C’est avec plaisir que nous vous présentons la nouvelle série de l’irrésistible Daniel Cabanis, dont on rendra bientôt compte de la dernière publication.
Plouf n° 1
Bianca Saldine, Glou-glou I / 19 x 28 cm / aquarelle numérique / coll. Marcel Navas
Au terme de neuf années de travail, Paul a enfin rendu sa thèse HISTOIRE DU MUTISME, DES PREMIERS STYLITES A AUJOURD’HUI (un bon sujet, mais rasoir à mon avis), puis l’a soutenue avec succès. Or, maintenant qu’il est docteur, il n’est pas plus avancé. Il n’a pas trouvé à se faire employer par l’Université, ce qui l’a cruellement déçu. Dans l’édition aussi, on lui a claqué la porte au nez. Et quand il a proposé à diverses institutions et/ou associations savantes de donner des conférences sur le mutisme (choix de vie, vœu, discipline, profit, etc.), il s’est fait vertement éconduire. En clair, terrible ironie, partout où il pouvait espérer faire valoir sa science, on l’a prié de fermer sa gueule. Paul a très mal vécu cette longue série de rebuffades. Ça a été une humiliation, je crois. Il n’a pas compris qu’avec les stylites, il avait mis à côté de la plaque. En effet : tous ces dégénérés à moitié aphones perchés des vies entières aux sommets de colonnes branlantes dans des conditions d’hygiène épouvantables, ce n’est pas sérieux : du folklore. Non-sens complet aujourd’hui.
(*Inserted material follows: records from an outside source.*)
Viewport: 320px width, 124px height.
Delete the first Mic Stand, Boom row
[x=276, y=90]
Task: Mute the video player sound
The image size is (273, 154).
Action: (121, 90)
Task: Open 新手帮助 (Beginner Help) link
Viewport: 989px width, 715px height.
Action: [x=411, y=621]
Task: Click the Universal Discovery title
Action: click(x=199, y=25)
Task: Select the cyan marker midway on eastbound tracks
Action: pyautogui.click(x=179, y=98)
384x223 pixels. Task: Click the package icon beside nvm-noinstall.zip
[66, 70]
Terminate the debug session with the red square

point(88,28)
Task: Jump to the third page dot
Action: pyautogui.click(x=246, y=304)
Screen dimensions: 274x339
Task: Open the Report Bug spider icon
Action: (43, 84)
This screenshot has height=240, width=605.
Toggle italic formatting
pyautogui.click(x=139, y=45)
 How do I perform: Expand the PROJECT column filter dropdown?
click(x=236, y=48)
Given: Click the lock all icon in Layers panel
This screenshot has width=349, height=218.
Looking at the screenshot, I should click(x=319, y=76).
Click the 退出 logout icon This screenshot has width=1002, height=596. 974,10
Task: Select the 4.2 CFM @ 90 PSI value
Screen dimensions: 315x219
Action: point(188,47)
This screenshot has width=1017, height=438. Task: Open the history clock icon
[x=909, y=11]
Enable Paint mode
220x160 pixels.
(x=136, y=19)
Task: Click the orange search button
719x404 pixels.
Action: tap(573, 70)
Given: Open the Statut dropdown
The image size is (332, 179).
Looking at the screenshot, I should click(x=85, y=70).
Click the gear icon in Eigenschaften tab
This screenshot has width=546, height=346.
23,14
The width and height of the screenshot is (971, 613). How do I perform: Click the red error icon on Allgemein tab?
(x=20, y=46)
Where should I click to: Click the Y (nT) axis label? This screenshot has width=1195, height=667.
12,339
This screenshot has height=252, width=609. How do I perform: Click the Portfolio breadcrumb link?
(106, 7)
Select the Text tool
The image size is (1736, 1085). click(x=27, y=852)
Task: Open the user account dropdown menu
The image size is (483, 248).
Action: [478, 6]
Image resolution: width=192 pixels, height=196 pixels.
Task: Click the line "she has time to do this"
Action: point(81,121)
Paul a fini par se résoudre à chercher du travail hors du champ de ses compétences académiques. Il s’est rendu à l’Agence pour l’emploi. Il a exposé son cas, dit ses désillusions et ses attentes. Le responsable s’est engagé à lui dégoter une offre en rapport avec son profil. Et Paul a repris espoir. Quinze jours après, le type rappelle. Il est question d’un stage payé de six mois pour s’initier, dans un bled paumé de Dordogne, aux rudiments et joies du métier de tailleur de pierre. C’est non ! dit Paul. Dommage, à mon avis.